MATERIALS AND METHODS

A retrospective study was conducted on 59 patients (88 feet) that underwent distal Chevron osteotomy stabilized only with a capsuloperiosteal flap for mild and moderate hallux valgus deformity with a mean followup of 11.3 years. Clinical evaluation was calculated using the hallux score of the American Orthopaedic Foot and Ankle Society (AOFAS).

RESULTS

The score improved from a preoperative mean of 52 to a mean of 91.5 points at last followup.

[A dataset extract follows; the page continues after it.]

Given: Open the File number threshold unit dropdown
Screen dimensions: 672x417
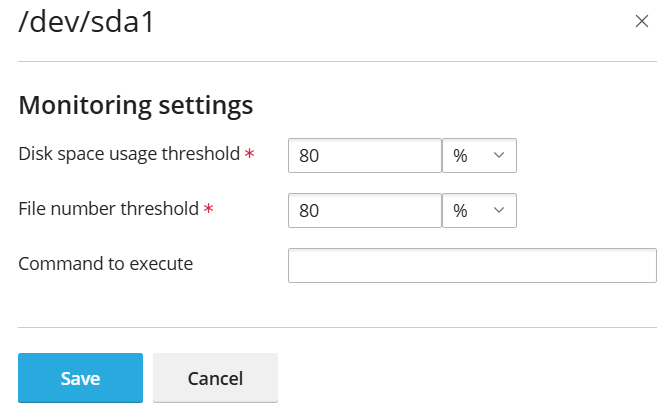Looking at the screenshot, I should coord(479,210).
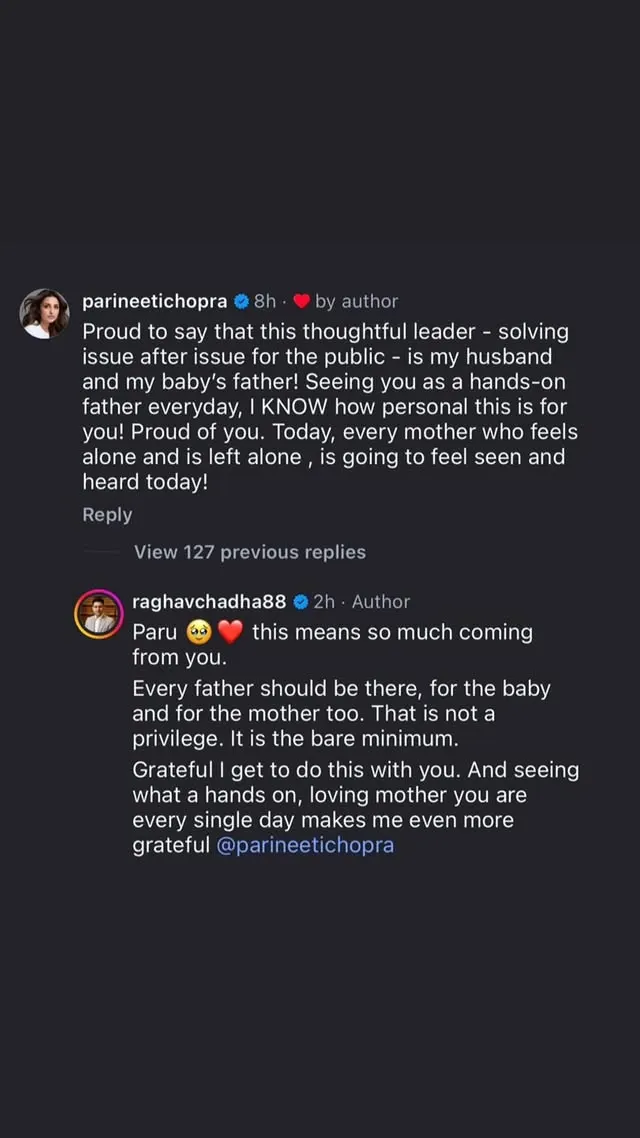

Average hallux valgus angle changed from 30.3 degrees preoperatively to 14.2 degrees postoperatively at the last followup. Intermetatarsal angle 1-2 changed from 13.6 degrees preoperatively to 10.2 degrees postoperatively. The correction proved to be consistent with only an average of 3.4-degree correction loss and 4.9-degree loss in the range of motion. Eighty-six feet (97.7%) were pain free. Discomfort with shoewear was absent in 84 feet (95.5%) postoperatively and 24 of 25 (96%) patients were satisfied cosmetically.

CONCLUSION

Capsuloperiosteal flap stabilization of distal chevron osteotomy for mild-moderate hallux valgus yielded excellent clinical results at long-term followup.

摘要

背景

对于轻度至中度拇外翻畸形,远端跖骨 Chevron 截骨术(DCO)本身比其他形式的远端跖骨截骨术更稳定,但可能会出现矫正丢失、感染、关节僵硬、延迟愈合、畸形愈合和不愈合等并发症。在这项研究中,我们评估了使用囊骨膜瓣稳定 DCO 在治疗拇外翻中的应用。

材料和方法

对 59 例(88 足)轻度和中度拇外翻畸形患者行单纯囊骨膜瓣稳定的远端 Chevron 截骨术进行回顾性研究,平均随访 11.3 年。临床评估采用美国矫形足踝协会(AOFAS)的拇趾评分进行计算。

结果

术后评分从术前的平均 52 分提高到末次随访时的平均 91.5 分。平均拇外翻角从术前的 30.3 度变为末次随访时的 14.2 度。1-2 跖间角从术前的 13.6 度变为术后的 10.2 度。纠正效果一致,平均仅丢失 3.4 度,活动范围丢失 4.9 度。86 足(97.7%)无痛。84 足(95.5%)术后无鞋不适,25 足中有 24 足(96%)患者对外观满意。

结论

在长期随访中,囊骨膜瓣稳定的远端 Chevron 截骨术治疗轻度至中度拇外翻畸形可获得良好的临床效果。